Into the Wilderness

I was the first one up after a full 8 hours of sleep. A parent of two children, I rarely get a full night’s sleep. I didn’t know what to do with myself. I waited for my tent-mates and the rest of our crew to wake, and looked up at the mountains that would be our home for the next 10 days, reveling in the peaceful tranquility of the forest.

On Being “The Best”

Reflecting on the lessons of the past 48 hours, I realized that none of us needs to be the best. Rather, it’s good enough to find something that I really like to do, and become as good as I can be at it. No more; no less. And that’s ok. I was thinking about Kat – the rock-climbing-rations lady. A great climber in her own right, I’m sure. But it seems like she doesn’t need to be the best. She seemed perfectly content – and confident – living life on her terms. She liked to climb, and climbs as well as she can. And I respect her for that. She seems to know who she is, and is comfortable in her skin. And that’s very attractive.

Entering the Pasayten

Once the rest of the group began to stir, we broke down our tents, packed our packs using the ABC model, had a cold breakfast, and made our way to the entrance to the Pasayten Wilderness.

The hike began with a hundred foot climb to Slate Pass, the entrance to the Pasayten. Then we descended about 400 feet into a valley just east of Slate Peak and Haystack Mountain. In a meadow just past the boulder field, we met a couple who was just coming back from 3 days in the wilderness. Avid bird-watchers, they had lived in the PNW for years. He enjoyed photography and she had a keen eye for plant identification.

Our 4 1/2 mile trek took us up and down boulder fields, through woods, towards Silver Lake. That first day was hard as my body was still getting used to the rigors of walking up and down mountains for hours on end. But my mind was getting clearer with every change in elevation.

Philosophy and Hiking

It’s funny how backpacking and hiking forces people to bond. Out in the wilderness, there’s not a whole lot to do other than talk. So we end up talking about all kinds of things. It starts with the basics – where’re you from? what did you study? married? kids? But then it quickly moves to deep, existential questions, especially when two philosophy students are hiking together. That first day, John and I talked about philosophers ranging from the Ancient Greeks to John Rawls, Jurgen Habermas, existentialists, and Eastern philosophy. That evening, my tent-mates and I discussed our plans for the future.

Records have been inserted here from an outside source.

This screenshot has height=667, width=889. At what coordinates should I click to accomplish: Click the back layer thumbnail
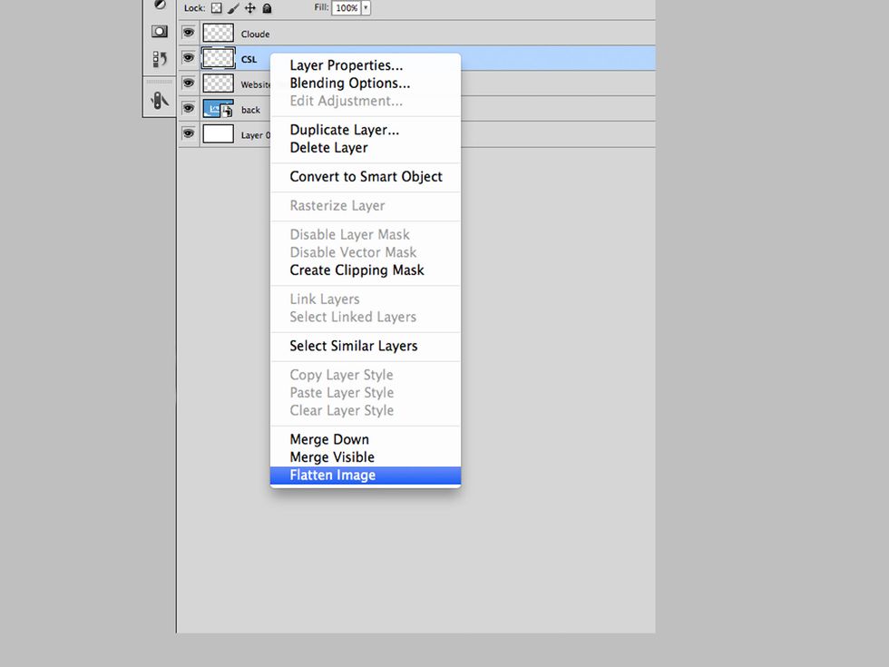(217, 108)
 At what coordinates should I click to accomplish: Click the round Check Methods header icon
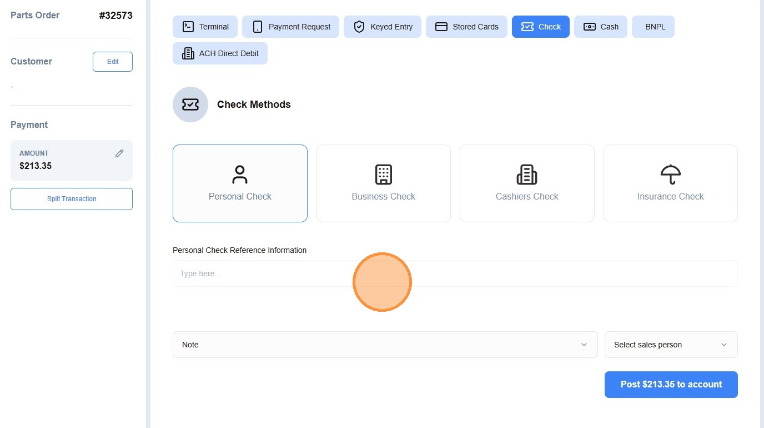pos(190,104)
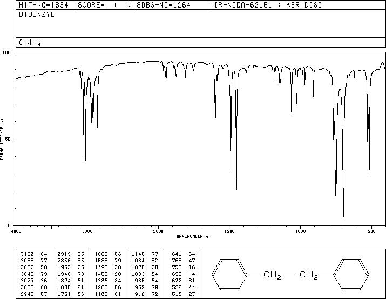Click the 1000 wavenumber axis tick label
This screenshot has height=299, width=386.
(300, 231)
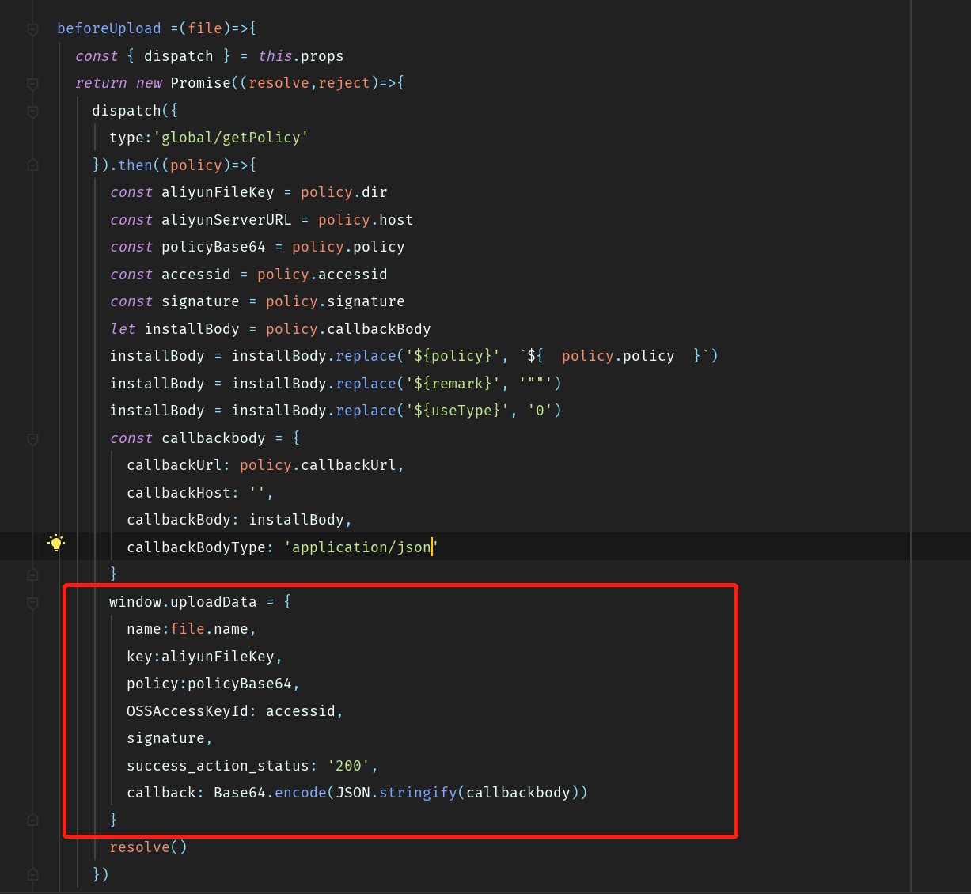The height and width of the screenshot is (894, 971).
Task: Click the OSSAccessKeyId property inside red box
Action: pyautogui.click(x=190, y=710)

Professional goals and aspirations, working in outdoor education, and how to improve ourselves.

Circles and Boxes

At the end of our daily debrief, Dooley read an excerpt from The Last American Man, by Elizabeth Gilbert, about Eustance Conway who for 20 years lived off the land in the Appalachian Mountains:

I live in nature where everything is connected, circular. The seasons are circular. The planet is circular, and so is the planet around the sun. The course of water over the earth is circular coming down from the sky and circulating through the world to spread life and then evaporating up again. I live in a circular teepee and build my fire in a circle. The life cycles of plants and animals are circular. I live outside where I can see this. The ancient people understood that our world is a circle, but we modern people have lost sight of that. I don’t live inside buildings because buildings are dead places where nothing grows, where water doesn’t flow, and where life stops. I don’t want to live in a dead place. People say that I don’t live in a real world, but it’s modern Americans who live in a fake world, because they have stepped outside the natural circle of life.

Do people live in circles today? No. They live in boxes. They wake up every morning in a box of their bedrooms because a box next to them started making beeping noises to tell them it was time to get up. They eat their breakfast out of a box and then they throw that box away into another box. Then they leave the box where they live and get into another box with wheels and drive to work, which is just another big box broken into little cubicle boxes where a bunch of people spend their days sitting and staring at the computer boxes in front of them. When the day is over, everyone gets into the box with wheels again and goes home to the house boxes and spends the evening staring at the television boxes for entertainment. They get their music from a box, they get their food from a box, they keep their clothing in a box, they live their lives in a box.

Break out of the box! This not the way humanity lived for thousands of years.

Circles and boxes. Powerful stuff.


As I watched the sun go down through the screen in our tent, my head was full of plans for the future. I was gaining a sense of clarity.